(Records contained in a dataset)
^^^^^^^^^^^^^^^^

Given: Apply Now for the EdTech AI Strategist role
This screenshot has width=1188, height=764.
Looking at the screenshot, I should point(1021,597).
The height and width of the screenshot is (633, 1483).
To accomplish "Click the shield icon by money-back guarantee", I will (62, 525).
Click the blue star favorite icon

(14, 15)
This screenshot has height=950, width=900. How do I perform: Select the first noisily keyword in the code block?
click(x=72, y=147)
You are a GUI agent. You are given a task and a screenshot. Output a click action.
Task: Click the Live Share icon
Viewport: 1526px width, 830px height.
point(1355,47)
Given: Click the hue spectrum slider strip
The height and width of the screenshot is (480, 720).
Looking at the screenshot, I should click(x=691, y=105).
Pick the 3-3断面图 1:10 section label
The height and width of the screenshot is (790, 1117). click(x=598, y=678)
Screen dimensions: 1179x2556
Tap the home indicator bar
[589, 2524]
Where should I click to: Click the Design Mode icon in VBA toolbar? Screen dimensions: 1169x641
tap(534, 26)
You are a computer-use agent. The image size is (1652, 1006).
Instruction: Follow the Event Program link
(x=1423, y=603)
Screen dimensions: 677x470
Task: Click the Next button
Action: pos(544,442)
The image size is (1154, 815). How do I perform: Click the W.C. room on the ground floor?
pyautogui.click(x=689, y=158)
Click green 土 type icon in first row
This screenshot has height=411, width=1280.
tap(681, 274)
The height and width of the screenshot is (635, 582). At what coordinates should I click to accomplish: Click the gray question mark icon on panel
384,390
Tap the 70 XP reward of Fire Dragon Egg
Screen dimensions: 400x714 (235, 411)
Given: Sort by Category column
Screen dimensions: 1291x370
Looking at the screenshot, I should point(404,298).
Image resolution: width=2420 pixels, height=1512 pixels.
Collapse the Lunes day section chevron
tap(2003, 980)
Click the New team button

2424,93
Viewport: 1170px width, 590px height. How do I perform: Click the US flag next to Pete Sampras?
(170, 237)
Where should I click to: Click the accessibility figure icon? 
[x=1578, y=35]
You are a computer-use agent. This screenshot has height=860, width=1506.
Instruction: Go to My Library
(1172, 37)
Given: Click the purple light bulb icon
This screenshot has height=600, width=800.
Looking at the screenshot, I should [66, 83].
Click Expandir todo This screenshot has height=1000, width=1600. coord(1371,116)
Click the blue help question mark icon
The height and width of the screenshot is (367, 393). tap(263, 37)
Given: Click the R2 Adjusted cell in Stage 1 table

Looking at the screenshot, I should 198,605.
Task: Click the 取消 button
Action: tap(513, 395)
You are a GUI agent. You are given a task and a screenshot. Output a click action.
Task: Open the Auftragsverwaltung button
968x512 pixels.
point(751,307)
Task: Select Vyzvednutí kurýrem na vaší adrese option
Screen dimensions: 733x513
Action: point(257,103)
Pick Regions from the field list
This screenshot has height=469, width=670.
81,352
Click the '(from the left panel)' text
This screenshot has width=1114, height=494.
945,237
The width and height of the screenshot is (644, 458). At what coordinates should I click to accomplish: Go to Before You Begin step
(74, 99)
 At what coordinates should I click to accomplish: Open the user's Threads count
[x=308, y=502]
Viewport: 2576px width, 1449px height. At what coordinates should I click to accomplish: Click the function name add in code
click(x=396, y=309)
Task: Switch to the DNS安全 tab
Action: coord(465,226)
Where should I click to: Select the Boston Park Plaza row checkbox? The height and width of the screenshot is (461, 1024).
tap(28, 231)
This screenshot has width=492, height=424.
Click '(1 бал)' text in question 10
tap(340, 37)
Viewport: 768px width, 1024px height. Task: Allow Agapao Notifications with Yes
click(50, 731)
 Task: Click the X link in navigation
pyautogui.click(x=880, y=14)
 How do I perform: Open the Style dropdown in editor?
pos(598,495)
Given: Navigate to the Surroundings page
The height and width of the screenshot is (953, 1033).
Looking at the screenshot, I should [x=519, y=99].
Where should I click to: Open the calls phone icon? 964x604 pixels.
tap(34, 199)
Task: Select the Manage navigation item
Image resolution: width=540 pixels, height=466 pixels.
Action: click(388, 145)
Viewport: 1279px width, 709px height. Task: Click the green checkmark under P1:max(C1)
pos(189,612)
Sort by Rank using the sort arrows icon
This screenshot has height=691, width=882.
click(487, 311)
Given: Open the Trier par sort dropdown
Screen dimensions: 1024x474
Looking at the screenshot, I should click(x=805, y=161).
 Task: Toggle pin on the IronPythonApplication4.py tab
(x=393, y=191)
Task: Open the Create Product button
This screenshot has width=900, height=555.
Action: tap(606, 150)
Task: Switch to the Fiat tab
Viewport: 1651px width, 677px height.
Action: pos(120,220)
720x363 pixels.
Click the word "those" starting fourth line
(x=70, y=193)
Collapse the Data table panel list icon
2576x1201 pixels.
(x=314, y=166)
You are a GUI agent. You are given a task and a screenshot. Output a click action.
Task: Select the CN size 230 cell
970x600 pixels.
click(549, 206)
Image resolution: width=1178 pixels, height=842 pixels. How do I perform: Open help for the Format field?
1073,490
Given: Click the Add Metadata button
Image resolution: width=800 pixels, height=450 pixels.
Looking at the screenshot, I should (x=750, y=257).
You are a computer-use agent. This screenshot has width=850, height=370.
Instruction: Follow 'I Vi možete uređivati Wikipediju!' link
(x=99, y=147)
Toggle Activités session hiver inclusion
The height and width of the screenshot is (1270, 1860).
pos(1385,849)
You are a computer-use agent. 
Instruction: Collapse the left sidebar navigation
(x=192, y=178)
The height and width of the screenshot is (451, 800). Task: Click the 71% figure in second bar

^^^^^^^^^^^^^^^^

▶ WHAT YOU HAVE TO DO: Wherever the word "agent" appears in the data, return the whole line.

▶ RESULT OF THIS EXERCISE:
You are a GUI agent. You are given a task and a screenshot. Output a click action.
You are a computer-use agent. The image size is (1652, 1006).
You are a computer-use agent. This screenshot has height=860, width=1506.
You are a GUI agent. You are given a task and a screenshot. Output a click action.
You are a GUI agent. You are given a task and a screenshot. Output a click action.
You are a computer-use agent. This screenshot has width=850, height=370.
You are a computer-use agent. 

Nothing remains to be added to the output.